__Set exercise__. Rewrite the entries below, changing "Screen dimensions" to "Display size" wherever it occurs and leaving everything else unchanged.

__Dataset rows__.

** Start **

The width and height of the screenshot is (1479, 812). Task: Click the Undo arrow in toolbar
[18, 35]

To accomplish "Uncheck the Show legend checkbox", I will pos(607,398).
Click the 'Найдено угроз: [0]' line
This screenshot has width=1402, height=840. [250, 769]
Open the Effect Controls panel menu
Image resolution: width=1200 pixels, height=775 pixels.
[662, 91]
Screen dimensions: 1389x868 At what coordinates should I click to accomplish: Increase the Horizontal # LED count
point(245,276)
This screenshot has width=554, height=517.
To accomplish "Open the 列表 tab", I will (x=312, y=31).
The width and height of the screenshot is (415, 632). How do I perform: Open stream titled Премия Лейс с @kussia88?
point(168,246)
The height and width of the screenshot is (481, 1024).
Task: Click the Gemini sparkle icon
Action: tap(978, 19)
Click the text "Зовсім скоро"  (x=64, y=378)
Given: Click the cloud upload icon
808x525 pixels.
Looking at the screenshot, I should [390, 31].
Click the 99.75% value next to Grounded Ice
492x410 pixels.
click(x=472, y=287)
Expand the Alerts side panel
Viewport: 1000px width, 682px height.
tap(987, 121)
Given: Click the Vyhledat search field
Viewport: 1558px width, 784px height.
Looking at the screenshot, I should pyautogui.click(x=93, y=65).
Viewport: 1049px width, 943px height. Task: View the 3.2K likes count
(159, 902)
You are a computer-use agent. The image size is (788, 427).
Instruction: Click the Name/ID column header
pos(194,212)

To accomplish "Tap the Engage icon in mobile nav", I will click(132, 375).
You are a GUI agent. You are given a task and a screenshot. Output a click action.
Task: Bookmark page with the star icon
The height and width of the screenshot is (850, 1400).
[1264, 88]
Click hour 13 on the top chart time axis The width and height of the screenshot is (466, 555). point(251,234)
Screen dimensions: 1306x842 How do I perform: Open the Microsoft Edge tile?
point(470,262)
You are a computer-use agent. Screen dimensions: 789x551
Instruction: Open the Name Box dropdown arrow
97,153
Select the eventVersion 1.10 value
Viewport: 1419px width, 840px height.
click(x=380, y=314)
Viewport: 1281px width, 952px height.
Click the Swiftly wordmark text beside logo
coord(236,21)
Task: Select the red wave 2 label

** End **

__Correct output__.
The width and height of the screenshot is (1479, 812). Task: Click the Undo arrow in toolbar
[18, 35]

To accomplish "Uncheck the Show legend checkbox", I will pos(607,398).
Click the 'Найдено угроз: [0]' line
This screenshot has width=1402, height=840. [250, 769]
Open the Effect Controls panel menu
Image resolution: width=1200 pixels, height=775 pixels.
[662, 91]
Display size: 1389x868 At what coordinates should I click to accomplish: Increase the Horizontal # LED count
point(245,276)
This screenshot has width=554, height=517.
To accomplish "Open the 列表 tab", I will (x=312, y=31).
The width and height of the screenshot is (415, 632). How do I perform: Open stream titled Премия Лейс с @kussia88?
point(168,246)
The height and width of the screenshot is (481, 1024).
Task: Click the Gemini sparkle icon
Action: tap(978, 19)
Click the text "Зовсім скоро"  (x=64, y=378)
Given: Click the cloud upload icon
808x525 pixels.
Looking at the screenshot, I should [390, 31].
Click the 99.75% value next to Grounded Ice
492x410 pixels.
click(x=472, y=287)
Expand the Alerts side panel
Viewport: 1000px width, 682px height.
tap(987, 121)
Given: Click the Vyhledat search field
Viewport: 1558px width, 784px height.
Looking at the screenshot, I should pyautogui.click(x=93, y=65).
Viewport: 1049px width, 943px height. Task: View the 3.2K likes count
(159, 902)
You are a computer-use agent. The image size is (788, 427).
Instruction: Click the Name/ID column header
pos(194,212)

To accomplish "Tap the Engage icon in mobile nav", I will click(132, 375).
You are a GUI agent. You are given a task and a screenshot. Output a click action.
Task: Bookmark page with the star icon
The height and width of the screenshot is (850, 1400).
[1264, 88]
Click hour 13 on the top chart time axis The width and height of the screenshot is (466, 555). point(251,234)
Display size: 1306x842 How do I perform: Open the Microsoft Edge tile?
point(470,262)
You are a computer-use agent. Display size: 789x551
Instruction: Open the Name Box dropdown arrow
97,153
Select the eventVersion 1.10 value
Viewport: 1419px width, 840px height.
click(x=380, y=314)
Viewport: 1281px width, 952px height.
Click the Swiftly wordmark text beside logo
coord(236,21)
Task: Select the red wave 2 label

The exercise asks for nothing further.